§ Problem:
Beginning with the line where "Given: Enable the Boucle checkbox" appears, retype every remaining line of the data below, both the first and last included.

§ Input records:
+---+

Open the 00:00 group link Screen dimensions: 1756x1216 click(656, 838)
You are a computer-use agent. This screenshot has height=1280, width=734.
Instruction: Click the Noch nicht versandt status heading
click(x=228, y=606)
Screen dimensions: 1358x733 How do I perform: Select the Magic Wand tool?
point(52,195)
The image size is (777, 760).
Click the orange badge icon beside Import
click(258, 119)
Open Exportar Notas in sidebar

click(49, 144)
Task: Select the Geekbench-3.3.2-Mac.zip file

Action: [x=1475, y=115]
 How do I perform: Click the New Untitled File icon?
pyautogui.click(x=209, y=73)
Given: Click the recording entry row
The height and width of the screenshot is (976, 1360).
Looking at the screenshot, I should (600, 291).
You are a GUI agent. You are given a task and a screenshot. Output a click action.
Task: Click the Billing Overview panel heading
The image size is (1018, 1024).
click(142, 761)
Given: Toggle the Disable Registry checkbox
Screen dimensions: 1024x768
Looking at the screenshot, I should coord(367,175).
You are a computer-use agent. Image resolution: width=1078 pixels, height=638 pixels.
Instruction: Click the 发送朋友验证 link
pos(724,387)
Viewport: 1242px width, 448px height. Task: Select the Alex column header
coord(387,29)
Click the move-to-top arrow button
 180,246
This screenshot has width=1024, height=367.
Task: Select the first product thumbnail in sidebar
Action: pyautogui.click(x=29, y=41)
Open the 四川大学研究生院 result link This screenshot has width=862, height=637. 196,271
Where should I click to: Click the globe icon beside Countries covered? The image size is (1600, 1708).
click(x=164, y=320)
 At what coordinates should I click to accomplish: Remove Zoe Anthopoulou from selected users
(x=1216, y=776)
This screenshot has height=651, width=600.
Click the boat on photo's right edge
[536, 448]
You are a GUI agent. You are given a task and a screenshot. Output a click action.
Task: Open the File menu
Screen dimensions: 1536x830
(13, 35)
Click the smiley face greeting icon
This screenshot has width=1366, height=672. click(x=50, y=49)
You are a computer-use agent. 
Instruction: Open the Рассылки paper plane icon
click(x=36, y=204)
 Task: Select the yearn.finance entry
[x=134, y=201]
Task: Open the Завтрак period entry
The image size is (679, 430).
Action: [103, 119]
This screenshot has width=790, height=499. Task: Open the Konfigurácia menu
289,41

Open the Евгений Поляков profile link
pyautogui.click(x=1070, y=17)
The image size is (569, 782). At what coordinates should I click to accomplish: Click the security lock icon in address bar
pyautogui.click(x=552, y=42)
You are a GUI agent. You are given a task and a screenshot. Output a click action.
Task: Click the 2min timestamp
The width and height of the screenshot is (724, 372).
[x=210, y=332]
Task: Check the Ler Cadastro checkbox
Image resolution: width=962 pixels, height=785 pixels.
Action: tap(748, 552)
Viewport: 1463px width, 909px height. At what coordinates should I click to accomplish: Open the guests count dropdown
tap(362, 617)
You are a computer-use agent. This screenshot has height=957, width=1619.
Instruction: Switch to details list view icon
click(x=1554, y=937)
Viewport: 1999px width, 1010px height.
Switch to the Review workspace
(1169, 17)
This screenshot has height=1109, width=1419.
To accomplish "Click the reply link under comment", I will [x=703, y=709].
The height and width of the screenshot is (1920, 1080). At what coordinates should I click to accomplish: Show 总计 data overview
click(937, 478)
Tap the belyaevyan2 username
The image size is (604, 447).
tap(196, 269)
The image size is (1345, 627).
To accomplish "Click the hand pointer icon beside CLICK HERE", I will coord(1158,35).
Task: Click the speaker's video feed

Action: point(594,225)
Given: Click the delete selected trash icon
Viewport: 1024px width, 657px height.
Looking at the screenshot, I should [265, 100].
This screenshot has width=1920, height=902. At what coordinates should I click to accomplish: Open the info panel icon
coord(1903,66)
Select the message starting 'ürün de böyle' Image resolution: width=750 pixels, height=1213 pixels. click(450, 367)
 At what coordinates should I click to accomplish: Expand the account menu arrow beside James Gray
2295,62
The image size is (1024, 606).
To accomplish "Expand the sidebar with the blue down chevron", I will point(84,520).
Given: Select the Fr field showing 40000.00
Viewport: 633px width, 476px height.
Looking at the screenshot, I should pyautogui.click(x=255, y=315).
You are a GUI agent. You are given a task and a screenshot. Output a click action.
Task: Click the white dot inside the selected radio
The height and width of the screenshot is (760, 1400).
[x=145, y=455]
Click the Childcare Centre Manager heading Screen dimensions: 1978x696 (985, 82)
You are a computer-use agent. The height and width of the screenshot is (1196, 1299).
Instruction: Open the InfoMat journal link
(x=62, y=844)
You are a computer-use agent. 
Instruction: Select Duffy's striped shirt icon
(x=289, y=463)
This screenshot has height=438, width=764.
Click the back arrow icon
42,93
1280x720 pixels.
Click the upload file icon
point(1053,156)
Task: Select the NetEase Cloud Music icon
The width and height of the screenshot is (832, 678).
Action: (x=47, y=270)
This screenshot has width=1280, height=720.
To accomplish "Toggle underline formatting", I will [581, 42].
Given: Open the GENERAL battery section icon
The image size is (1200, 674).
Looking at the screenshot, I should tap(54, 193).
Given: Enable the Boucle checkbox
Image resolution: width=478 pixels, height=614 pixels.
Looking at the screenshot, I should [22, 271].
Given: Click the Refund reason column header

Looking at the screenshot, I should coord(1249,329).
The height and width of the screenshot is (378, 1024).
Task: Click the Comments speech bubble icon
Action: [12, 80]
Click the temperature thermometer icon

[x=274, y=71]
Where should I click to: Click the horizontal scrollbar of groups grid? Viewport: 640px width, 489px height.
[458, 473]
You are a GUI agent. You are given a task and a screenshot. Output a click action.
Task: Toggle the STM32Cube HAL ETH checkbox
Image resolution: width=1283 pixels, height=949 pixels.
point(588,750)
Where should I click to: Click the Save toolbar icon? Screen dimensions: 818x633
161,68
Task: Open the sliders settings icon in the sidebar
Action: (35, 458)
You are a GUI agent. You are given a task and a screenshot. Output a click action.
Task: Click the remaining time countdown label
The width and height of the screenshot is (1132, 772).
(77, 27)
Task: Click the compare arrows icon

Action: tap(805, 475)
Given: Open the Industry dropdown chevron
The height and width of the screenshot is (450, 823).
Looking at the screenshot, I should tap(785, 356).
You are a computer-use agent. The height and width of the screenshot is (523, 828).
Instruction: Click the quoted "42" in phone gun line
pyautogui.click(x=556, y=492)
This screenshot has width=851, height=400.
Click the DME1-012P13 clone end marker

+---+

§ Response to the task:
Given: Enable the Boucle checkbox
Image resolution: width=478 pixels, height=614 pixels.
Looking at the screenshot, I should [22, 271].
Given: Click the Refund reason column header

Looking at the screenshot, I should coord(1249,329).
The height and width of the screenshot is (378, 1024).
Task: Click the Comments speech bubble icon
Action: [12, 80]
Click the temperature thermometer icon

[x=274, y=71]
Where should I click to: Click the horizontal scrollbar of groups grid? Viewport: 640px width, 489px height.
[458, 473]
You are a GUI agent. You are given a task and a screenshot. Output a click action.
Task: Toggle the STM32Cube HAL ETH checkbox
Image resolution: width=1283 pixels, height=949 pixels.
point(588,750)
Where should I click to: Click the Save toolbar icon? Screen dimensions: 818x633
161,68
Task: Open the sliders settings icon in the sidebar
Action: (35, 458)
You are a GUI agent. You are given a task and a screenshot. Output a click action.
Task: Click the remaining time countdown label
The width and height of the screenshot is (1132, 772).
(77, 27)
Task: Click the compare arrows icon

Action: tap(805, 475)
Given: Open the Industry dropdown chevron
The height and width of the screenshot is (450, 823).
Looking at the screenshot, I should tap(785, 356).
You are a computer-use agent. The height and width of the screenshot is (523, 828).
Instruction: Click the quoted "42" in phone gun line
pyautogui.click(x=556, y=492)
This screenshot has width=851, height=400.
Click the DME1-012P13 clone end marker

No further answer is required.